Au-delà du cuivre et du cobalt, la Gécamines s’active aussi pour renforcer ses positions dans d’autres métaux. C’est le cas du germanium, avec la construction et la mise en service en 2023 d’une usine hydrométallurgique avec sa filiale STL. Grâce au traitement de résidus miniers issus du site dénommé « Big Hill » à Lubumbashi, la Gécamines entend assurer 30 % de l’approvisionnement mondial en germanium, un métal essentiel notamment pour les semi-conducteurs et dont l’offre mondiale est dominée par la Chine.

Sur ce projet, la Gécamines s’est associée au Belge Umicore.
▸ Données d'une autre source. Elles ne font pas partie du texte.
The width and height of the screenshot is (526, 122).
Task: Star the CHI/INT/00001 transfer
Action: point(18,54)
Selon un accord annoncé en mai 2024 par les deux sociétés, Umicore sera un partenaire technique qui apportera son expertise pour raffiner localement les concentrés de germanium. Mi-octobre 2024, la Gécamines a annoncé la première expédition de germanium à destination de son partenaire belge.

« Ce premier chargement de germanium confirme l’ambition qui est la nôtre depuis plusieurs années de vouloir faire du Congo ce hub mondial des métaux stratégiques, tant pour leur extraction, ce que nous sommes déjà en partie, que pour leur transformation locale dans le futur », a déclaré le président de la Gécamines, Guy Robert Lukama.
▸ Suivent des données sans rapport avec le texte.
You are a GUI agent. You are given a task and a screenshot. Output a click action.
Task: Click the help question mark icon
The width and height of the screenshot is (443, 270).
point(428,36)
La Gécamines veut aussi devenir un acteur clé dans la production mondiale de zinc. En partenariat avec Ivanhoe Mines, elle a redémarré cette année la mine Kipushi, en sommeil depuis 1993, afin d’en faire l’une des dix plus grandes mines de zinc au monde. À son pic, Kipushi devrait livrer annuellement 278 000 tonnes de zinc, pour une production moyenne de 240 000 tonnes par an sur 14 ans.

Selon un accord signé en janvier dernier, la participation de la Gécamines dans le projet passera de 38 % actuellement à 43 % à partir du 25 janvier 2027. Elle atteindra ensuite 80 %, une fois que 2 millions de tonnes de minerais auront au moins été extraites et traitées, contre 20 % pour Ivanhoe, actuel actionnaire majoritaire.
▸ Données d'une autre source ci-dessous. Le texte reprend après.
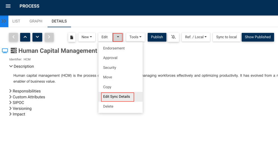
Task: Open the Ref. / Local dropdown
Action: 196,37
Éviter les erreurs du passé

Menées à bien, les mesures prises ces dernières années par la RDC en matière de contrôle de ses richesses minières peuvent accroitre les retombées économiques tirées de l’exploitation minière. Outre les succès mentionnés plus haut, Kinshasa a obtenu, de la révision du contrat « mines contre infrastructures » (Socomines) avec la Chine, un investissement dans les infrastructures pouvant dépasser les 7 milliards de dollars et des royalties 1,2 % du chiffre d’affaires annuel de la Socomines. Dans le cadre de l’accord avec CMOC évoqué plus haut, la Gécamines a obtenu de son côté le paiement de 800 millions de dollars échelonné sur la période 2023-2028, en plus d’un minimum de 1,2 milliard de dollars de dividendes pour la durée de vie de Tenke Fungurume.

Les efforts congolais interviennent à un moment stratégique, car le pays attire plus que jamais l’attention des investisseurs et des États pour son potentiel en cuivre, cobalt, lithium, autant de métaux essentiels à la transition énergétique. Pour autant, le gouvernement et la Gécamines doivent éviter les écueils du passé. Ces erreurs qui comprennent des problèmes de gestion, des accords jugés défavorables à la RDC, la corruption ou encore des différends judiciaires avec les investisseurs étrangers ont contribué à réduire l’influence de la Gécamines au fil des années.